Required action: Some lines in the listing may contain the word "hauberoach". Say how many, with the number alone.
----
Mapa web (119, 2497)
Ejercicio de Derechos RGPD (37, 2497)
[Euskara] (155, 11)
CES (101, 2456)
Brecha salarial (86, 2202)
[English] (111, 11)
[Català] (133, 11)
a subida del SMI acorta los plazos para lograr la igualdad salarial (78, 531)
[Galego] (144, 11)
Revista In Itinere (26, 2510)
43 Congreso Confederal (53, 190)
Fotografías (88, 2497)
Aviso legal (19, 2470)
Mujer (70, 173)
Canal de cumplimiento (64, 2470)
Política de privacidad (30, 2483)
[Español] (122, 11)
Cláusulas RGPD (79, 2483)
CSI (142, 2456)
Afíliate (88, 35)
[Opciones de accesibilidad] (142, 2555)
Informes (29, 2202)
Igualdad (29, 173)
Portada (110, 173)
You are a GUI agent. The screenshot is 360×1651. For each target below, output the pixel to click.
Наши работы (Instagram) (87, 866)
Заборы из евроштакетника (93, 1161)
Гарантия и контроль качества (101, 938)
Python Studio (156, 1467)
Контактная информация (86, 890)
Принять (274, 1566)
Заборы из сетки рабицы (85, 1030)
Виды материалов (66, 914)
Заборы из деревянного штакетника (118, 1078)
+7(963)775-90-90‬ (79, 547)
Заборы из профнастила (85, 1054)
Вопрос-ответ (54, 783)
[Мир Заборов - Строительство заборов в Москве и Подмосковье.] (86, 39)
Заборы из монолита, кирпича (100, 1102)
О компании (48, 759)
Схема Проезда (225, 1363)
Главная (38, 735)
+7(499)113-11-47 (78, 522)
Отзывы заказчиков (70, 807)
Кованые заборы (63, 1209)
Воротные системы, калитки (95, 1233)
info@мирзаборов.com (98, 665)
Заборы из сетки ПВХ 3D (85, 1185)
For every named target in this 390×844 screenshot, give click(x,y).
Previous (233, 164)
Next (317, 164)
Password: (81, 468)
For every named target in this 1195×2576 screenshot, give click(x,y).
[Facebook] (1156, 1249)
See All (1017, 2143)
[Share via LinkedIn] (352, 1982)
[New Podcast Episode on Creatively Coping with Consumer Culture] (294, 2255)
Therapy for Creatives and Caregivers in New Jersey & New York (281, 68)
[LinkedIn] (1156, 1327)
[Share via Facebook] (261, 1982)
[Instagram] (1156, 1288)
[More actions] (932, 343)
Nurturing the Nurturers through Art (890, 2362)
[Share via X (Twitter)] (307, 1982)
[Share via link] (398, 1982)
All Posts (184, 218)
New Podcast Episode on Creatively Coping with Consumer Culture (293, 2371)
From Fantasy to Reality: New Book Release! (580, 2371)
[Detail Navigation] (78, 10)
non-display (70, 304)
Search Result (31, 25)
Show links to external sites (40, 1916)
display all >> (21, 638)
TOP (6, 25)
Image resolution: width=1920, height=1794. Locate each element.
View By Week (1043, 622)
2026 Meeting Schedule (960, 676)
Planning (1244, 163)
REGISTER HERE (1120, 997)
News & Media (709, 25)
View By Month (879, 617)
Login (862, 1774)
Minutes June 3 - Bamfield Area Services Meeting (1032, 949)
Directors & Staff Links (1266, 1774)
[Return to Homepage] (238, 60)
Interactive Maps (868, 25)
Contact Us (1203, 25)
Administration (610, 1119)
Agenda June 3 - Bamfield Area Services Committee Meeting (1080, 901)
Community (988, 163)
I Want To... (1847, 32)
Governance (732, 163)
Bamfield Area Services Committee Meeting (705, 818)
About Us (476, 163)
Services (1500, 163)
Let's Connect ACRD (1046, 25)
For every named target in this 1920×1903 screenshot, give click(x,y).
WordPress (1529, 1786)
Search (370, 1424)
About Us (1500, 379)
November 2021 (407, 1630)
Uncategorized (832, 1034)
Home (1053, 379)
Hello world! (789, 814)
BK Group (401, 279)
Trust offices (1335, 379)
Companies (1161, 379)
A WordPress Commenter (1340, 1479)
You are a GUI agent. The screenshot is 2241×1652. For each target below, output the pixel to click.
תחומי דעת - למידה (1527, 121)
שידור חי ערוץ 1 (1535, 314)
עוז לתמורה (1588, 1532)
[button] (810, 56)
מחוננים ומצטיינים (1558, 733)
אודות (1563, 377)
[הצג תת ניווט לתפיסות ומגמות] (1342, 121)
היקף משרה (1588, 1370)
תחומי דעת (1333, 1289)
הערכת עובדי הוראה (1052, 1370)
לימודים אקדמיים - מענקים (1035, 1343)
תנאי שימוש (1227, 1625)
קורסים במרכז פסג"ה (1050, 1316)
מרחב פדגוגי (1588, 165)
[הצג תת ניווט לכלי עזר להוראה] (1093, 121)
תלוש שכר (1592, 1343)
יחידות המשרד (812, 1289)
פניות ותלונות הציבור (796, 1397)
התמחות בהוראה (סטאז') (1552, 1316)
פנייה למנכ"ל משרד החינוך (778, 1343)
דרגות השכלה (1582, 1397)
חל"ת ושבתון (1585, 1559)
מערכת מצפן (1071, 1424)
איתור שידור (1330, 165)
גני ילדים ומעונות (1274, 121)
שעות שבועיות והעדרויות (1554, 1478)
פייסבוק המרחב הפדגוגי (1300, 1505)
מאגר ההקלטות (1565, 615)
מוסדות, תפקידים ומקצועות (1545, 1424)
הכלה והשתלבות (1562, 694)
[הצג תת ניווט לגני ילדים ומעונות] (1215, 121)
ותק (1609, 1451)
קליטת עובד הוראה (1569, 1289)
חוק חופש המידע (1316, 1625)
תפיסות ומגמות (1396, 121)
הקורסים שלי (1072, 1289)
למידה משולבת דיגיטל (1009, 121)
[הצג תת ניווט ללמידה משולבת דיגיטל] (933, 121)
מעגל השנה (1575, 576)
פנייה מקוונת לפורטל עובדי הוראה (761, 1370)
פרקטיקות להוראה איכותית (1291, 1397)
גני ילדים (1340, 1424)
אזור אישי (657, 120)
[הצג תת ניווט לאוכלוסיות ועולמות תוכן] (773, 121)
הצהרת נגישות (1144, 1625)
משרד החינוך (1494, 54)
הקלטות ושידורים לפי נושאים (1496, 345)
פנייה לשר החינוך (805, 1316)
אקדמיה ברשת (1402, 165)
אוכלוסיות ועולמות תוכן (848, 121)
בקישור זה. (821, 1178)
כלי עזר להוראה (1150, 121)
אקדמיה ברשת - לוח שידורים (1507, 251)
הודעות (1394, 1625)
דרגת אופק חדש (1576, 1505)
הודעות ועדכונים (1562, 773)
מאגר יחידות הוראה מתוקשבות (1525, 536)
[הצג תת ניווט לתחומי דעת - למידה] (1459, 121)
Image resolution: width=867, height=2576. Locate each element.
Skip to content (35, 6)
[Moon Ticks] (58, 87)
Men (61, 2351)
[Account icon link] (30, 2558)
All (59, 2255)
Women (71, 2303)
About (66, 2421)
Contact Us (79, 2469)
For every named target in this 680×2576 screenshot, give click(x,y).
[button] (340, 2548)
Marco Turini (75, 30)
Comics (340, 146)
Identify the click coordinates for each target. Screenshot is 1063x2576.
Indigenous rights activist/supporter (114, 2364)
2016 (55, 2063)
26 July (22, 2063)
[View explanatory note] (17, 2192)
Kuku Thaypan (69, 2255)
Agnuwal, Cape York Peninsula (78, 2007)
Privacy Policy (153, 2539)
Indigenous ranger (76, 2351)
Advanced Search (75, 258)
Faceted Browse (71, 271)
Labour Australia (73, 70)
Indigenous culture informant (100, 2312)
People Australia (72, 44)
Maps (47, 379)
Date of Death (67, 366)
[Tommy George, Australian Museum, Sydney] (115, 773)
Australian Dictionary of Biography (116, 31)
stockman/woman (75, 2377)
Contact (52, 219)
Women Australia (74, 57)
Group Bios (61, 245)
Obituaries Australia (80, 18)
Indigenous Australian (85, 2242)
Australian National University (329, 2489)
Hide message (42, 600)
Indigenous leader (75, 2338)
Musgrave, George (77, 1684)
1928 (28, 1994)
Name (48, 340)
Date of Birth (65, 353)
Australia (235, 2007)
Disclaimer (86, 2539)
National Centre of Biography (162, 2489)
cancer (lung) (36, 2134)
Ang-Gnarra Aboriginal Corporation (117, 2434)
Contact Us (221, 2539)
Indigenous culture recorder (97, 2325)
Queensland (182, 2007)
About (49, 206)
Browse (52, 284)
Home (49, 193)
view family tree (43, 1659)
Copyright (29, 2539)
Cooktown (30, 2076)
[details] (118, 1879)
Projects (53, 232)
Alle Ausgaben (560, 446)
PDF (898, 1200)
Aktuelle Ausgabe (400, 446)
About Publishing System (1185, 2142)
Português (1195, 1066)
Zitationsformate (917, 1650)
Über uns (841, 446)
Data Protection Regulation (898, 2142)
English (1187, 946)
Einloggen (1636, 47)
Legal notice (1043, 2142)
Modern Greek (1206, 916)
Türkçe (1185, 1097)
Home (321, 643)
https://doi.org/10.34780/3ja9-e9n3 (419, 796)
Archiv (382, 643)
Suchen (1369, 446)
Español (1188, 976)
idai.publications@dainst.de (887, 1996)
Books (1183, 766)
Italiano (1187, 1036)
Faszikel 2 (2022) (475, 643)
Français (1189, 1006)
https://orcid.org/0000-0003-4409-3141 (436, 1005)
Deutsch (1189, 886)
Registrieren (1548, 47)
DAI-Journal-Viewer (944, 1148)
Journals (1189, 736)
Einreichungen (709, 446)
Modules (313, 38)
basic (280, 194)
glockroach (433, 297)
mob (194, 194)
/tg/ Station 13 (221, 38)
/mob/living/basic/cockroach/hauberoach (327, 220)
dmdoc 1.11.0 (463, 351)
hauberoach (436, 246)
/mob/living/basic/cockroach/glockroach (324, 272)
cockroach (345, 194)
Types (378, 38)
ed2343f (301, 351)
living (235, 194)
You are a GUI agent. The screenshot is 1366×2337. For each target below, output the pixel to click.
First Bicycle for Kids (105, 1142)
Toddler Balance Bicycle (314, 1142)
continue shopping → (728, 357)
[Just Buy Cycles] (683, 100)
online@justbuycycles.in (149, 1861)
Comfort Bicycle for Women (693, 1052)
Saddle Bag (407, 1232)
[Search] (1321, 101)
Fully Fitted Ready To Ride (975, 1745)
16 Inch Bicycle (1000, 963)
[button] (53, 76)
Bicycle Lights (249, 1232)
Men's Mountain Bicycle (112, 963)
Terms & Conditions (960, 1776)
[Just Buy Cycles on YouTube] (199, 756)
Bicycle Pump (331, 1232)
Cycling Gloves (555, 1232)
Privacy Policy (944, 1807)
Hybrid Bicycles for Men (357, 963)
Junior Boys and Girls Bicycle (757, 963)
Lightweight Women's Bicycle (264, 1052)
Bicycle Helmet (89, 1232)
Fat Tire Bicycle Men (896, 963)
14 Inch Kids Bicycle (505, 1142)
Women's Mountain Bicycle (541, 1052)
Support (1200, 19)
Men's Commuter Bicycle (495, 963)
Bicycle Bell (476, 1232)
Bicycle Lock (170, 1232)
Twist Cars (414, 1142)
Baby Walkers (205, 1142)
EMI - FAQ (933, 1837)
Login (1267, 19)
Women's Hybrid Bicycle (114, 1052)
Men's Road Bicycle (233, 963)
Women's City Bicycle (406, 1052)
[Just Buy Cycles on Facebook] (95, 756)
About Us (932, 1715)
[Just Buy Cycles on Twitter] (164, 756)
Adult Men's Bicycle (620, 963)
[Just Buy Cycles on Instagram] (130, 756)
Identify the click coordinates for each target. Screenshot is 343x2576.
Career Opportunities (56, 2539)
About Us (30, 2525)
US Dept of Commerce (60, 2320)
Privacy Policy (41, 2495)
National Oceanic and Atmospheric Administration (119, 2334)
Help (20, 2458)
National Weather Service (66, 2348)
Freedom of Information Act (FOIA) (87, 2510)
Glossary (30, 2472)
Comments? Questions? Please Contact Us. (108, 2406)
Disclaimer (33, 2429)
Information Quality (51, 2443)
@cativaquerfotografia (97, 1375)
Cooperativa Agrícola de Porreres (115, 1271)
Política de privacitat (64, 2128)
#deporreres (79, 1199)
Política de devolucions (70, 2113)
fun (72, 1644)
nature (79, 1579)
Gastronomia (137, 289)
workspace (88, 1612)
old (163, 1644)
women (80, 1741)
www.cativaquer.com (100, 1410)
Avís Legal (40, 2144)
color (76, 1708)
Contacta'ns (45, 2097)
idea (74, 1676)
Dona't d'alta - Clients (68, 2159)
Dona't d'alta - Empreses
----
Answer: 2